Text passage Start Marker

Attorneys General Urge Upton to Let Toxic Emissions Rules Stand

New York's Schneiderman warns that proposed resolution would weaken protections from mercury emitted by cement plants.

New York Attorney General Eric T. Schneiderman, leading a coalition of attorneys general from Connecticut, Delaware, Maryland, and Massachusetts, called on the U.S. House of Representatives leadership to rebuff efforts to remove critical environmental regulations that protect New York communities from toxic pollution, according to a press release from his office.

In a letter to U.S. Rep. Fred Upton, chair of the House Energy & Commerce Committee, Schneiderman and his fellow attorneys general detail their opposition to House Joint Resolution No. 9, which would undo strict, new limits on the cement industry’s emissions of mercury and other toxic substances hazardous to human health and the environment. The resolution was referred to Upton’s committee on Feb. 1.

These restrictions, issued by the U.S. Environmental Protection Agency in September, are the result of a successful lawsuit brought by New York and these other states under the federal Clean Air Act.

“Overturning common-sense environmental regulations so that the cement industry’s interests are prioritized over the air New Yorkers breathe, is simply unconscionable,” Schneiderman said. “This resolution would block the protections our coalition of state attorneys general fought to put in place, and reverse the gains we’ve made in protecting public health from hazardous air pollutant emissions by the cement industry. We strongly oppose this misguided resolution, and will continue to work to keep our families and communities safe from mercury and other harmful pollutants.”

The regulations at issue address mercury and other toxic emissions from Portland cement plants nationwide, including in New York.

Portland cement is the most common type of cement and a basic ingredient of concrete, mortar, stucco and grout. New York state is home to three Portland cement plants: the Lafarge plant in Ravena, the Holcim plant in Catskill, and the Lehigh Northeast plant in Glens Falls. Collectively, these three plants discharge roughly 170 pounds of mercury emissions in New York’s air each year – about 20 percent of all mercury emitted annually in the state.

Text passage End Marker

§ Action item:
Copy the article on cement plant emissions between "The regulations at" and "in the state.", inclusive, and swap every "Portland cement" for "hydraulic cement".

Extracted information Start Marker

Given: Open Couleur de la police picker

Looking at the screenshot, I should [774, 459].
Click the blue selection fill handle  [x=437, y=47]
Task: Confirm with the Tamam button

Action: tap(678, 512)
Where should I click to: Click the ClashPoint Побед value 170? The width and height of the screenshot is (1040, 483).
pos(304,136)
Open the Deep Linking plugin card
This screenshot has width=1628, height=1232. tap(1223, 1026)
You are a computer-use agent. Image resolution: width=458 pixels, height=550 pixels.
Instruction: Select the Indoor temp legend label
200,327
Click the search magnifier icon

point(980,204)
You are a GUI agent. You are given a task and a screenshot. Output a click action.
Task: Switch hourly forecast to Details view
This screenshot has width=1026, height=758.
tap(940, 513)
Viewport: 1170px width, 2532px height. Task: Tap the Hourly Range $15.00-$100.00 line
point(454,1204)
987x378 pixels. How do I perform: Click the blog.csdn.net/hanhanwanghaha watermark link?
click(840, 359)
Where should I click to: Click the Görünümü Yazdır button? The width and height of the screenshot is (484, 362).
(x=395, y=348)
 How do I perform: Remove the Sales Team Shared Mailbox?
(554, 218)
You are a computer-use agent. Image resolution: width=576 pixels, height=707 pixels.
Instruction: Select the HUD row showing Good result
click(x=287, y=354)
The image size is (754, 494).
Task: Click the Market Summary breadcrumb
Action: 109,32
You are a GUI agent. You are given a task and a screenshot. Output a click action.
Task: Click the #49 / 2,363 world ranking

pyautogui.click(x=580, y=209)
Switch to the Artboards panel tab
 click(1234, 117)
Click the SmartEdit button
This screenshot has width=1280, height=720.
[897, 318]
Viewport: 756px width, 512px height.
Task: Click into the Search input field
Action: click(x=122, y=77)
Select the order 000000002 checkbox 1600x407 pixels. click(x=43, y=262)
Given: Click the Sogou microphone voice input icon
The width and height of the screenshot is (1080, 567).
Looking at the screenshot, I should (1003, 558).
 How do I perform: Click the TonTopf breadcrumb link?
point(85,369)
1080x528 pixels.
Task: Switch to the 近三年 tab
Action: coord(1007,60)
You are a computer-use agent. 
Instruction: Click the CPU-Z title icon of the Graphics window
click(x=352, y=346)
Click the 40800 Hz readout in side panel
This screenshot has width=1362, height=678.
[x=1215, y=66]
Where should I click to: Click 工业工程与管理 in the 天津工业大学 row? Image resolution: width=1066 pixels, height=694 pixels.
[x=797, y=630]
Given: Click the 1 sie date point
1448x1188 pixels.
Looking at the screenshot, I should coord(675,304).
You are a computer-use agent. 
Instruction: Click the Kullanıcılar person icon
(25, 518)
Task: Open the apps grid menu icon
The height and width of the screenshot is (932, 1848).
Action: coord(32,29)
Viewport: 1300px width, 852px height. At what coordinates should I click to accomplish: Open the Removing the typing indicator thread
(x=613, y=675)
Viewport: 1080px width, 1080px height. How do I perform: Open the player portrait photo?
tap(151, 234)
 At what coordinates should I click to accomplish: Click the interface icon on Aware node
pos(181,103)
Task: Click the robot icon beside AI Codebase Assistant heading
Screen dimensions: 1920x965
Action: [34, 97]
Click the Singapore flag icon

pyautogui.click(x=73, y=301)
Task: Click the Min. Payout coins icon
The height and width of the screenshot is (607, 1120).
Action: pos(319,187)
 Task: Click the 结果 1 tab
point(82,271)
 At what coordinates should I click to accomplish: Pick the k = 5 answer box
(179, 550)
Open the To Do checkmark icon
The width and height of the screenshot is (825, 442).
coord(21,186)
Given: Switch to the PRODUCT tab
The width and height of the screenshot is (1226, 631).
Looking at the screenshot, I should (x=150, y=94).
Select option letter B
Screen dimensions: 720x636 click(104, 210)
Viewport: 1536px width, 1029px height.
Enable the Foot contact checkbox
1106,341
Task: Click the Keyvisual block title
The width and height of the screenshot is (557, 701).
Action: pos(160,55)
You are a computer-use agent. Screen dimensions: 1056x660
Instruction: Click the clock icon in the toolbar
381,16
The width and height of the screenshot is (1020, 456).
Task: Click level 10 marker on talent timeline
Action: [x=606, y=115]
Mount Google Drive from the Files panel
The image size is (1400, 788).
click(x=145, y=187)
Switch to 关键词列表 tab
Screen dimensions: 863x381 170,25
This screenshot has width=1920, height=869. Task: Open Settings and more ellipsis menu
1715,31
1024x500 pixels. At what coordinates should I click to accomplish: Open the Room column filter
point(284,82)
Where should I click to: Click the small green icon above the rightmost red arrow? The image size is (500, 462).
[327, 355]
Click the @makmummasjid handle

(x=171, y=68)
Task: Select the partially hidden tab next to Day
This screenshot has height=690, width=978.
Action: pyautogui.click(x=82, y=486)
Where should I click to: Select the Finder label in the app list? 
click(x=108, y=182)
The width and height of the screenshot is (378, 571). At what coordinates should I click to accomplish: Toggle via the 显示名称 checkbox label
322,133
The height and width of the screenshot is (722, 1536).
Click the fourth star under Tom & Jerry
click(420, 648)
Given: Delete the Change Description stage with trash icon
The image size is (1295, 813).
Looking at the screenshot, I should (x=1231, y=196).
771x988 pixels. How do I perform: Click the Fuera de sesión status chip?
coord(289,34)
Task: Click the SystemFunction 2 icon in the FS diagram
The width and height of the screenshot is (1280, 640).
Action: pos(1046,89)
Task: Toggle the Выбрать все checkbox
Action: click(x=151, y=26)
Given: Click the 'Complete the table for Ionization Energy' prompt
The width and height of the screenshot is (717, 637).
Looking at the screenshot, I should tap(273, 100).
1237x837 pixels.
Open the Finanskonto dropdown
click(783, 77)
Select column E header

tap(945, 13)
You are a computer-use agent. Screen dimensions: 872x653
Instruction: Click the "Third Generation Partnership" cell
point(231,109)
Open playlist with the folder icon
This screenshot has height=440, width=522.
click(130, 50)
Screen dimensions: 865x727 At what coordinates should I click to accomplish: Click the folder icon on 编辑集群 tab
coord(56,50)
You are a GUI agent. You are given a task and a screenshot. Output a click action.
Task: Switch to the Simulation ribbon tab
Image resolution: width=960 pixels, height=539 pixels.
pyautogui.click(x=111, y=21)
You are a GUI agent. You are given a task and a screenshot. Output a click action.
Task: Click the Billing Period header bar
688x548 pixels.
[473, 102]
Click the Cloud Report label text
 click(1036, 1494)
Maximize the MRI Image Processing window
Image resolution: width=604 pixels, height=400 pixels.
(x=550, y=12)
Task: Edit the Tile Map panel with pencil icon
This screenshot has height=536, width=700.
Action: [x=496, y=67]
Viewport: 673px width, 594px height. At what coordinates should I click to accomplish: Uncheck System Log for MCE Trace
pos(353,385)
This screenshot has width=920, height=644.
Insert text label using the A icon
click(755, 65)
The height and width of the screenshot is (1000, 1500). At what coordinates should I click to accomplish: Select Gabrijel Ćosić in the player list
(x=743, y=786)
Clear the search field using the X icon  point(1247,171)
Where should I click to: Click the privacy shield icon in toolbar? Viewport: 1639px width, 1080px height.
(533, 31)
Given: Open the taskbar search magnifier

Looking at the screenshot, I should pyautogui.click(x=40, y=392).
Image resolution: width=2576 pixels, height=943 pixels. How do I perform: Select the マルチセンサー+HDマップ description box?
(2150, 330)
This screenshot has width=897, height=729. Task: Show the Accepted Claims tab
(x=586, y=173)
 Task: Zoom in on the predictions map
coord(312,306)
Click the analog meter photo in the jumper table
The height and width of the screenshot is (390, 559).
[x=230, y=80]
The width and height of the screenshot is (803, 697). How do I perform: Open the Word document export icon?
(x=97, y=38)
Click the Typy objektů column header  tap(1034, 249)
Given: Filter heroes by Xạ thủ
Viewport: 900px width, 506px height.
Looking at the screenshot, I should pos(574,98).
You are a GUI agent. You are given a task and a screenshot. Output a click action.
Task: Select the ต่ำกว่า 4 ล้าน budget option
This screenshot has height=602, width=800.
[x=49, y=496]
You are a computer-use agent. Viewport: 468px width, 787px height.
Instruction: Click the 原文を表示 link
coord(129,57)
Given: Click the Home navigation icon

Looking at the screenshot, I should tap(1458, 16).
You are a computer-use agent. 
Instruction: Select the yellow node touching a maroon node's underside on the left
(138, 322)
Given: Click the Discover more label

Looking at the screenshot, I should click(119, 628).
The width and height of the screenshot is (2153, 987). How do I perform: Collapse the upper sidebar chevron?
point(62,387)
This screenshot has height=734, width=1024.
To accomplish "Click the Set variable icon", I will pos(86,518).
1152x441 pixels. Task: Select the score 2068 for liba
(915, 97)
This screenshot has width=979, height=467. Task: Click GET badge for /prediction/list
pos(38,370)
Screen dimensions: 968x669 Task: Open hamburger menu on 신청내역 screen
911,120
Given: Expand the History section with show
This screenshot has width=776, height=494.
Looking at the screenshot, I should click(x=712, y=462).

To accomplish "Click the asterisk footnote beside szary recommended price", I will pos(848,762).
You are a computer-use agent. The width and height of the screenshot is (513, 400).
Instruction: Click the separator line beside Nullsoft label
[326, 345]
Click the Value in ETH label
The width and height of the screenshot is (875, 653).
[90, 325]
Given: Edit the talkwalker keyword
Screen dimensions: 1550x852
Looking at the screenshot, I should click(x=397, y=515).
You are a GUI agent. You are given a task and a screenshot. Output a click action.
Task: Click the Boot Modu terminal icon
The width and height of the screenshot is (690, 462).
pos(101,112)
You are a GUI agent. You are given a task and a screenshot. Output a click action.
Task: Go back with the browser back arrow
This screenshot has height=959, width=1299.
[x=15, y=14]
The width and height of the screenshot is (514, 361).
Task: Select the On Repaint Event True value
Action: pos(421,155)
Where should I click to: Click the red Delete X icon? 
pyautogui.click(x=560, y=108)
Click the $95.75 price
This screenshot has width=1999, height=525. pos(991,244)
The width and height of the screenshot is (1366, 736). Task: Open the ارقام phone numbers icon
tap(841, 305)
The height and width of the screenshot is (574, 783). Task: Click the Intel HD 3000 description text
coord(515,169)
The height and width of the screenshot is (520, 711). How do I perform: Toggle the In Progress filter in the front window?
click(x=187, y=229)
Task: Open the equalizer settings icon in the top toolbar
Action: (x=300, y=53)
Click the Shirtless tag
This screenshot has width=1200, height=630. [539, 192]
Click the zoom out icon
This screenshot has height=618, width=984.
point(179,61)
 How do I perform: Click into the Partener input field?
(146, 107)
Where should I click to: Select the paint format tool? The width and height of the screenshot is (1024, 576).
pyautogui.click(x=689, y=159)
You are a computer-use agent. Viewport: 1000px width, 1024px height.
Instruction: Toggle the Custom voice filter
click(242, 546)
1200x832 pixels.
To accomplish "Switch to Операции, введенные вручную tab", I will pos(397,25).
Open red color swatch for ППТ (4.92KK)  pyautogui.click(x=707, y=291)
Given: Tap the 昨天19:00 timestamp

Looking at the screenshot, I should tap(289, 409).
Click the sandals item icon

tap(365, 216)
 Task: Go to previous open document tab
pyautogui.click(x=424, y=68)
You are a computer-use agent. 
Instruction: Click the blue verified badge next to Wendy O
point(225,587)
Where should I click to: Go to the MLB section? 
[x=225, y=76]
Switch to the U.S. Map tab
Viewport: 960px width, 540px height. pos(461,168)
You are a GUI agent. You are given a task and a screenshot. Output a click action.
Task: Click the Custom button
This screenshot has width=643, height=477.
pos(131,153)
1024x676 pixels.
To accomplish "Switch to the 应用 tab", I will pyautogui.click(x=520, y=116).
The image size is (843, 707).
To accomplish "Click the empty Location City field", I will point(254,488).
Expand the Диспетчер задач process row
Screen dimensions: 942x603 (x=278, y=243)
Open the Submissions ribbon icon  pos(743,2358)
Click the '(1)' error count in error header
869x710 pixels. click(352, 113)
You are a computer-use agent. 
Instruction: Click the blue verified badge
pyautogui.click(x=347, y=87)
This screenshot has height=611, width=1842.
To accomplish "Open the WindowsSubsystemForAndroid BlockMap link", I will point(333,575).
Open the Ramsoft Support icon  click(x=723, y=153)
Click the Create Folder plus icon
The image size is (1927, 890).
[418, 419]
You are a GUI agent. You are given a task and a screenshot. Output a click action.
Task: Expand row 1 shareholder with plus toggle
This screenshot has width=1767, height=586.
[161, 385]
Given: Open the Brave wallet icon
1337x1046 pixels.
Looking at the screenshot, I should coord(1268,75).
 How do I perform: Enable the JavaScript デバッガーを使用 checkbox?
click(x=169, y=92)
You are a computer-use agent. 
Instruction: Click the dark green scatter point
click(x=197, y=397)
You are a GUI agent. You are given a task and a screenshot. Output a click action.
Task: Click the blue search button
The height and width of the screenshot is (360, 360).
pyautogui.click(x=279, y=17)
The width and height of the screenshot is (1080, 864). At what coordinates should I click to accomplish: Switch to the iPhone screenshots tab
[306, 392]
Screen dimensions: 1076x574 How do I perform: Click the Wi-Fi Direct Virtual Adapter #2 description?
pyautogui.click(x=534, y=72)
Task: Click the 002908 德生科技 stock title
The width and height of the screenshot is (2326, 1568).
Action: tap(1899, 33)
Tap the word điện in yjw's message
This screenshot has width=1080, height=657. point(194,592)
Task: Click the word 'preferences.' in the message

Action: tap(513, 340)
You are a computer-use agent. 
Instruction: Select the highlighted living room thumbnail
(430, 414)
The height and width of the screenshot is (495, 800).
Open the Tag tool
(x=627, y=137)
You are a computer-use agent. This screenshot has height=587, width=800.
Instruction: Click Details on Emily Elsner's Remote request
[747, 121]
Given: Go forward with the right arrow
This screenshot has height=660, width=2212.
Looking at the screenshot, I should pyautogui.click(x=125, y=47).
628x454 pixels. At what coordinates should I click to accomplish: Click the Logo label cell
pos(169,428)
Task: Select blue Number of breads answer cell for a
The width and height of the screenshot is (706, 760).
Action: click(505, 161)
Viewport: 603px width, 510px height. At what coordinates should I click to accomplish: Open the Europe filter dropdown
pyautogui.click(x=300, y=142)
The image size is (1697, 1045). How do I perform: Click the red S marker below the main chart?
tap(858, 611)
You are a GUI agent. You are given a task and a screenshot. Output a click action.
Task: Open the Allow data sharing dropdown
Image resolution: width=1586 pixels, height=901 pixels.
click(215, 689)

Extracted information End Marker

§ Solution for this task:
The regulations at issue address mercury and other toxic emissions from hydraulic cement plants nationwide, including in New York.

hydraulic cement is the most common type of cement and a basic ingredient of concrete, mortar, stucco and grout. New York state is home to three hydraulic cement plants: the Lafarge plant in Ravena, the Holcim plant in Catskill, and the Lehigh Northeast plant in Glens Falls. Collectively, these three plants discharge roughly 170 pounds of mercury emissions in New York’s air each year – about 20 percent of all mercury emitted annually in the state.